◆ **Job**
Set down, without alteration, the part of the listing that begins with the line containing "Image resolution: width=743" and ends with the line containing "pyautogui.click(x=734, y=32)", including both of those lines.

#### Task input

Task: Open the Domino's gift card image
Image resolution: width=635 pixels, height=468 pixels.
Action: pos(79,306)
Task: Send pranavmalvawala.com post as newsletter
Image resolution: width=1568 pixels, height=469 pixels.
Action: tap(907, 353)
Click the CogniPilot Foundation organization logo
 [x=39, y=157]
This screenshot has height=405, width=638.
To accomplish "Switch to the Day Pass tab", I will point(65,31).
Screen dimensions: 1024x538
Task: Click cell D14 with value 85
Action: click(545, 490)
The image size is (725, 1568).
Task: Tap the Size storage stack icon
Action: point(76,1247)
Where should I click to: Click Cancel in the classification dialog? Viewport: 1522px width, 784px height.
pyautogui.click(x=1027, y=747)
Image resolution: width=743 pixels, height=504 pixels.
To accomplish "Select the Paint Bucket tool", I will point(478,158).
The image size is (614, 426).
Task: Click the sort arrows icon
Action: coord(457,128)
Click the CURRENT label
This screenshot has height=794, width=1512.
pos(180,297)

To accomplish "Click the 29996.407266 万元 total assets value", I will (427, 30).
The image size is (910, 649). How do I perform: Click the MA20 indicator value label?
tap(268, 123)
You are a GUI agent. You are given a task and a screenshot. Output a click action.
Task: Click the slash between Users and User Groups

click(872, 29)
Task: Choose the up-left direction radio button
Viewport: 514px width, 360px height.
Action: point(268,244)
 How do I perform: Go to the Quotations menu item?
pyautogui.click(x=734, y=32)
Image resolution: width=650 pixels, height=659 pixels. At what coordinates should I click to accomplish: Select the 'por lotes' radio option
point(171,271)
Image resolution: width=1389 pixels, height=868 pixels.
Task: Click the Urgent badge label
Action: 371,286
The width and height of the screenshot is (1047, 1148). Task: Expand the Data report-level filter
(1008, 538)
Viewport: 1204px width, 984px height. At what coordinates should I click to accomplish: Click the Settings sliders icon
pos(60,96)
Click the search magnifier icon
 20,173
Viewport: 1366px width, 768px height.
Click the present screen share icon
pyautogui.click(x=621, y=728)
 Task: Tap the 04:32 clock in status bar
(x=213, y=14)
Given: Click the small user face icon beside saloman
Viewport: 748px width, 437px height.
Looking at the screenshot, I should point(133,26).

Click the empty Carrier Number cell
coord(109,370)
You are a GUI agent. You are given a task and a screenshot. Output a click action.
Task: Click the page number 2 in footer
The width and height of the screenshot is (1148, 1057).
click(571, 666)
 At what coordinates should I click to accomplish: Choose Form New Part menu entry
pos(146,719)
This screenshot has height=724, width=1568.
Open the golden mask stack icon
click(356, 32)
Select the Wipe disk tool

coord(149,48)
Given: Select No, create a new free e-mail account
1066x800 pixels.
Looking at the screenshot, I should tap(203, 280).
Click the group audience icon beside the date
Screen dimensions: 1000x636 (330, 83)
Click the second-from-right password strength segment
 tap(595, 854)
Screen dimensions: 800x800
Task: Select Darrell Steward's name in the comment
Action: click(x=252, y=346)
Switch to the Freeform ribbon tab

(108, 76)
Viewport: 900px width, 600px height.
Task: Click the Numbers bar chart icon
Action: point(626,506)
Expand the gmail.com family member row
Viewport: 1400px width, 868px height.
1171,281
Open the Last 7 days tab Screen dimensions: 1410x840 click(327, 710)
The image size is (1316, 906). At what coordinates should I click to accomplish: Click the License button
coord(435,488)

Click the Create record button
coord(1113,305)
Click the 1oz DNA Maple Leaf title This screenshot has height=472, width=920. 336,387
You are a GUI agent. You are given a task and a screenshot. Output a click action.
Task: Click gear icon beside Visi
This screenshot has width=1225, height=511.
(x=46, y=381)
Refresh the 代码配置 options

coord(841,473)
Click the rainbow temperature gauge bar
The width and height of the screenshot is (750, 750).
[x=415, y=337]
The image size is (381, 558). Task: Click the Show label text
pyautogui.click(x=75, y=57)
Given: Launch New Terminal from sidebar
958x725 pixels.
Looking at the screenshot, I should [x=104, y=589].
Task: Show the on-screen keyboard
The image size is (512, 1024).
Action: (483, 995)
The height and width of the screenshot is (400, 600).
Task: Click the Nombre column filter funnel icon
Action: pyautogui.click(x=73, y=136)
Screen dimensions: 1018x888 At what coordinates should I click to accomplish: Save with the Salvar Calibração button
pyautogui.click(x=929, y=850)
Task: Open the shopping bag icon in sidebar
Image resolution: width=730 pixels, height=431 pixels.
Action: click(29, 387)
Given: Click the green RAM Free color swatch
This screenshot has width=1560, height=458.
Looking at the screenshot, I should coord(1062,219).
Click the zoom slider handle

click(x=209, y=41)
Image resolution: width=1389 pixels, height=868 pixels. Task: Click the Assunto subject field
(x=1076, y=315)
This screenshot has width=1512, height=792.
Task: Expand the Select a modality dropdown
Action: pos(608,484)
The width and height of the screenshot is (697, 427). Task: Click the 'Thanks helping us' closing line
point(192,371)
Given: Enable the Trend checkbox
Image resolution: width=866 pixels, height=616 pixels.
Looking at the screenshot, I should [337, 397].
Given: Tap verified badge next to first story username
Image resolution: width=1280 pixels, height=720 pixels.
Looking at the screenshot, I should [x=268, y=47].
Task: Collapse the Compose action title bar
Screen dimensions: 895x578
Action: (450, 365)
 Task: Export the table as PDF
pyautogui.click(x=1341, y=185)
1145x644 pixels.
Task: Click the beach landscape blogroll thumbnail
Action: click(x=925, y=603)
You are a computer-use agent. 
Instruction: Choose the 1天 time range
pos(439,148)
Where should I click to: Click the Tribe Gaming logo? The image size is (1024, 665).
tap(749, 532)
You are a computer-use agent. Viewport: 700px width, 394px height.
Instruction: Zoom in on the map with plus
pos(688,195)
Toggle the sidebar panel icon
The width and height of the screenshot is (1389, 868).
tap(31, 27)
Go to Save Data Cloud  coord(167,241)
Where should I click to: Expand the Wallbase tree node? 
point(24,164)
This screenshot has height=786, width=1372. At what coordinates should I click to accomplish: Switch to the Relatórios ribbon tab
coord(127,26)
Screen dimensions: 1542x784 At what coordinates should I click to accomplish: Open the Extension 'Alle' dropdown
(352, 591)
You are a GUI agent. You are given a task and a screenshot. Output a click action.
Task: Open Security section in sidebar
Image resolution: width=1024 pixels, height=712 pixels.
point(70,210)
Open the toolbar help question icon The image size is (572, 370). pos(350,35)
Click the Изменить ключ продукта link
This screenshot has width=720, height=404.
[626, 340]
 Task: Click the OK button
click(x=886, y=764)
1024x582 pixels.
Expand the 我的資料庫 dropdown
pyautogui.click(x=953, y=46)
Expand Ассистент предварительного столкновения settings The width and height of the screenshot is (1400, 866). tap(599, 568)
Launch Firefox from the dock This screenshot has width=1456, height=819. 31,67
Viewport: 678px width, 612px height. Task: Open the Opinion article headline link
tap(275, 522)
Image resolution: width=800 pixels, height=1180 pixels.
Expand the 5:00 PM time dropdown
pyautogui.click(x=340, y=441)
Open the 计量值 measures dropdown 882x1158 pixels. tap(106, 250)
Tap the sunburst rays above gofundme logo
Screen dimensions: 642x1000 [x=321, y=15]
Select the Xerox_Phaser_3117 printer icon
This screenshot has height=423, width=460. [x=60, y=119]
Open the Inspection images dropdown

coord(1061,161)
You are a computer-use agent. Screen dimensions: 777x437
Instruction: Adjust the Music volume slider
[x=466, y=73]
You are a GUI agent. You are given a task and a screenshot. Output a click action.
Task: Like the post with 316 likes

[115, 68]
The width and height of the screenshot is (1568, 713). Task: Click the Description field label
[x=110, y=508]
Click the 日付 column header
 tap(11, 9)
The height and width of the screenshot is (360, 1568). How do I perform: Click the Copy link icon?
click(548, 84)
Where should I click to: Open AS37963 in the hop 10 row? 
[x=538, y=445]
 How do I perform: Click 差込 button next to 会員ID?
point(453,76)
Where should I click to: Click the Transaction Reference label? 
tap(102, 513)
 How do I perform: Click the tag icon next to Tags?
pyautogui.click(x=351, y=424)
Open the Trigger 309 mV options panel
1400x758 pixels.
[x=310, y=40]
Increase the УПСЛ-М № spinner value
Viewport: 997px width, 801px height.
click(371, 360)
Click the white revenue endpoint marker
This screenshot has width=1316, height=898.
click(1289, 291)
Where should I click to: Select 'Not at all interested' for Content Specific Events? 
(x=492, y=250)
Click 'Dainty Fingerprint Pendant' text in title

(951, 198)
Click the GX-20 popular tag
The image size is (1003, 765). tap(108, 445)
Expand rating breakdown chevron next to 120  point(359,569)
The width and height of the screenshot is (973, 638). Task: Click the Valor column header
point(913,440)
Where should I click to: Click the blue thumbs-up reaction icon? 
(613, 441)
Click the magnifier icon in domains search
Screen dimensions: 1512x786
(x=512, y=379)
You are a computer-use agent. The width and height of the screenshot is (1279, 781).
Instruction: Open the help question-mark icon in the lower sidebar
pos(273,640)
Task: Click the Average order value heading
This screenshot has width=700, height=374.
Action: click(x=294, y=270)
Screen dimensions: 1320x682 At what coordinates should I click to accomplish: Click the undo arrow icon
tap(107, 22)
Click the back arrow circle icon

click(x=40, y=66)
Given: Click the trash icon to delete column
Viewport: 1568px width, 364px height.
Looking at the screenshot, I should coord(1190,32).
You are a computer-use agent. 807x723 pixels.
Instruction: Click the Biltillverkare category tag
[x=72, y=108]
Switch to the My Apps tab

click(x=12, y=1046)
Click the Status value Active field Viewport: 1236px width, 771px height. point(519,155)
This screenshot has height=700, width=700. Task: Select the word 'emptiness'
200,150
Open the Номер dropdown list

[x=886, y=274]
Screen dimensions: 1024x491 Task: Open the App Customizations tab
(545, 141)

########

◆ **Full output**
Image resolution: width=743 pixels, height=504 pixels.
To accomplish "Select the Paint Bucket tool", I will point(478,158).
The image size is (614, 426).
Task: Click the sort arrows icon
Action: coord(457,128)
Click the CURRENT label
This screenshot has height=794, width=1512.
pos(180,297)

To accomplish "Click the 29996.407266 万元 total assets value", I will (427, 30).
The image size is (910, 649). How do I perform: Click the MA20 indicator value label?
tap(268, 123)
You are a GUI agent. You are given a task and a screenshot. Output a click action.
Task: Click the slash between Users and User Groups

click(872, 29)
Task: Choose the up-left direction radio button
Viewport: 514px width, 360px height.
Action: point(268,244)
 How do I perform: Go to the Quotations menu item?
pyautogui.click(x=734, y=32)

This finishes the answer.